> _Instructions to follow_:
From the records below, please repeat exactly the line that has "Where should I click to: Open the View", the line that has "Task: Select the Wave Mic Arm radio button", and every line between them, and nothing else.
____ Dataset content
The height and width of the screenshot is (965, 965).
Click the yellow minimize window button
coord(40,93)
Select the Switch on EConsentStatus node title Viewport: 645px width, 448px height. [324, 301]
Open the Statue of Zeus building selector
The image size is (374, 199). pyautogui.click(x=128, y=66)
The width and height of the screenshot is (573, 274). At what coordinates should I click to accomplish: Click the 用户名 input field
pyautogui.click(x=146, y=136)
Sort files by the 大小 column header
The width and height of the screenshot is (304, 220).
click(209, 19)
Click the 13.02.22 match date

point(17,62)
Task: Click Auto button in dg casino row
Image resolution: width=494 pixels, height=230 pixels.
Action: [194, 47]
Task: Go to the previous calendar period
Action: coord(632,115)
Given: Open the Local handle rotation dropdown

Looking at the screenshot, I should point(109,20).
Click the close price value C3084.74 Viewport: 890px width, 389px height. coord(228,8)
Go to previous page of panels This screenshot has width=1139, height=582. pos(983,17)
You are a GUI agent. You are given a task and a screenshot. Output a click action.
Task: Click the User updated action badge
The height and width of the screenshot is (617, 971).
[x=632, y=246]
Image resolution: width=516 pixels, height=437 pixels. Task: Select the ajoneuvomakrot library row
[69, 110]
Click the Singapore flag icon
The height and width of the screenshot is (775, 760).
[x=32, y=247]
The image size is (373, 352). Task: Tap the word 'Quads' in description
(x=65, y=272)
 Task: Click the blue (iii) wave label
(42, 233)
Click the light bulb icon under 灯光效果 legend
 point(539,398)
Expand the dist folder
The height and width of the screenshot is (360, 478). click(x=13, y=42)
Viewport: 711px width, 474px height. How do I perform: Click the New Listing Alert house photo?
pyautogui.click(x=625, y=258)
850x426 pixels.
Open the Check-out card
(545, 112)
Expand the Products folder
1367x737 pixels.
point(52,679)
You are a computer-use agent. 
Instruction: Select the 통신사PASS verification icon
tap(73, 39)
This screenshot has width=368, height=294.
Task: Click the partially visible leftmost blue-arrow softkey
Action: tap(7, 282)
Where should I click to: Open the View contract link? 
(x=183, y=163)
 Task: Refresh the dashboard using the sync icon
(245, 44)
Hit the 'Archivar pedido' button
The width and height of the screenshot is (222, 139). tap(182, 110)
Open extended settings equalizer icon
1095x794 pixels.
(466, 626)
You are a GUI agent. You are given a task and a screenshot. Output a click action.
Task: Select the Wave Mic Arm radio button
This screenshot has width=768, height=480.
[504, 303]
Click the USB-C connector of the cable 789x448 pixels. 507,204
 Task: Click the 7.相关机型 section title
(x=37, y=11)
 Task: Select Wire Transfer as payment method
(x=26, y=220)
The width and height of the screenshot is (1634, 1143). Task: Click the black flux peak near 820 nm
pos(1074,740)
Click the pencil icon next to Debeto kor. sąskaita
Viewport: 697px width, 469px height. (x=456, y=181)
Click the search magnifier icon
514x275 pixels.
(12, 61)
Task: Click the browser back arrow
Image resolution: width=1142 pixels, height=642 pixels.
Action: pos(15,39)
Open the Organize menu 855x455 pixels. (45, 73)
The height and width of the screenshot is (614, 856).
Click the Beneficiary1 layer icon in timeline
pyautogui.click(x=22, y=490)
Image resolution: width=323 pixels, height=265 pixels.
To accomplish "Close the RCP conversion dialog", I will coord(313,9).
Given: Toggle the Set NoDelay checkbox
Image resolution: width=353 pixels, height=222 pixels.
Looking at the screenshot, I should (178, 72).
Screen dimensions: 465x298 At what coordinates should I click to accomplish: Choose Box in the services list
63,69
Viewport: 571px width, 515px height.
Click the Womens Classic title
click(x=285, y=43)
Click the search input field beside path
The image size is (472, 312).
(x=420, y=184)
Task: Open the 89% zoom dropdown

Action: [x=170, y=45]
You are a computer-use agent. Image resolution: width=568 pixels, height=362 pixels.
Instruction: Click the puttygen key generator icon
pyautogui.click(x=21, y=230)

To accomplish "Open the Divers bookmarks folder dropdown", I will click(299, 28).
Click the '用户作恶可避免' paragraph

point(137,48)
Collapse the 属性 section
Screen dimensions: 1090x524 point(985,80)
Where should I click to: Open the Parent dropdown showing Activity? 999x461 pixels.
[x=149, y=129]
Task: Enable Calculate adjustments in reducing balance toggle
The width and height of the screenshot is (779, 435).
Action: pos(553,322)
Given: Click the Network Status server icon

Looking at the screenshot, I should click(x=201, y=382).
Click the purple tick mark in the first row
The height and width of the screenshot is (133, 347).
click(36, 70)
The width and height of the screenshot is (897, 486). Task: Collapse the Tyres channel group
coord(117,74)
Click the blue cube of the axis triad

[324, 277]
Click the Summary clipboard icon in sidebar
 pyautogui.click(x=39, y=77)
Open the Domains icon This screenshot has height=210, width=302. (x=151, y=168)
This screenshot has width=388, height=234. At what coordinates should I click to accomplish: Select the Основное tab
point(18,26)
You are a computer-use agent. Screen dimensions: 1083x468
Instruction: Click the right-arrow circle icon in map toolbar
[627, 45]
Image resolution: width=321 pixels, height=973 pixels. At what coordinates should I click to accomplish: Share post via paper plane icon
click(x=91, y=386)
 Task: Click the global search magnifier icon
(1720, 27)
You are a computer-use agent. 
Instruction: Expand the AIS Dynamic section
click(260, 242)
________
> _Expected answer_:
Where should I click to: Open the View contract link? 
(x=183, y=163)
 Task: Refresh the dashboard using the sync icon
(245, 44)
Hit the 'Archivar pedido' button
The width and height of the screenshot is (222, 139). tap(182, 110)
Open extended settings equalizer icon
1095x794 pixels.
(466, 626)
You are a GUI agent. You are given a task and a screenshot. Output a click action.
Task: Select the Wave Mic Arm radio button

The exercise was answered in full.